Τhere were 3 questionnaires covering the period of pregnancy. They contained a broad range of questions about maternal socio-demographic background, reproductive and medical histories, family history, pregnancy related events and complications, mood and personality characteristics, lifestyle and diet during pregnancy, environmental exposures as well as information for the father. Read more on the questionnaires and on the food frequency questionnaire.

a) Maternal social capital: was assessed by the Social Capital Questionnaire (SCQ) (Onyx and Bullen, 2000). SCQ has been validated in Greece (SCQ-G) comprising a general social capital factor, as well as six factors in 36 questions (Kritsotakis et al., 2008, 2010): Participation in the Local Community, Feelings of Safety, Family/Friends Connections, Value of Life and Social Agency, Tolerance of Diversity, and Work Connections.

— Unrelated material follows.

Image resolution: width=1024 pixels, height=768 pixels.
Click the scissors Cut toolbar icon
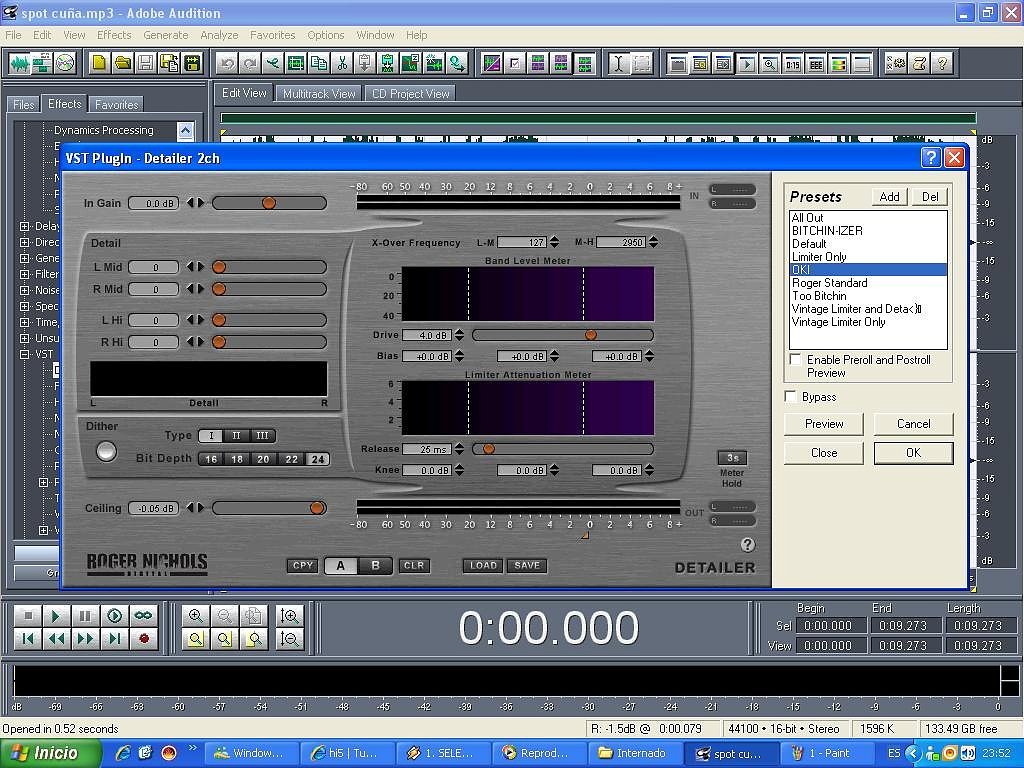click(342, 63)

b) Maternal mood and psychopathology: Anxiety (State-Trait Anxiety Inventory STATI), depressive symptoms (Edinburg Postnatal Depression Scale, EPDS), and personality characteristics (Eysenck personality Questionnaire-Revised EPQ-R) were evaluated.

c) Environmental and occupational exposures:

- Lifestyle, housing conditions:

  • Smoking and other nicotine products
  • The mother's exercise habits
  • Concerns, sleep and relationships with family and friends
  • Working status and working exposures
  • Medical history and family history

- Food frequency questionnaire

It was completed in early and mid-pregnancy in order to assess dietary habits over pregnancy. Frequency of consumption and average portion size of 250 food items were asked along with information on cooking methods, supplements consumption, alcohol use, organic food consumption, different types of vegetarianism, dietary changes due to pregnancy, as well as conditions of pregnancy that could affect diet and food intake (nausea, vomiting, etc.). The questions were hierarchical, from general to more specific. The exact frequency of consumption was given per day, per week and/or per month, depending on the food item. Photographs were used to visualise small, medium and large portion sizes for each food item.

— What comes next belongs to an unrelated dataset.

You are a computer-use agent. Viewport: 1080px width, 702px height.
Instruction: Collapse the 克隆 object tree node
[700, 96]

Physical examination and medical records

They were planned at the first major ultrasound and at mid-pregnancy including height, weight and blood pressure measurements. We also collected data on fetal ultrasound examinations performed at each prenatal visit. These ultrasound examinations were used for both establishing gestational age and assessing fetal growth patterns.

Biological samples

Blood samples in a fasting state were collected at the time of the first major ultrasound as well as urine samples. Biomarkers measured in those samples included, nutrition-related markers (e.g. vitamins, lipid profile, glucose,insulin), inflammatory markers, thyroid hormones, persistent organic pollutants, pthalates, cotinine and others.


Type of delivery, the anesthesia required as well as the health state and anthropometric measurements of the newborn (weight, length and head circumference) were recorded at birth or otherwise subtracted from the medical records. A sample of cord blood was taken, if mothers agreed on that.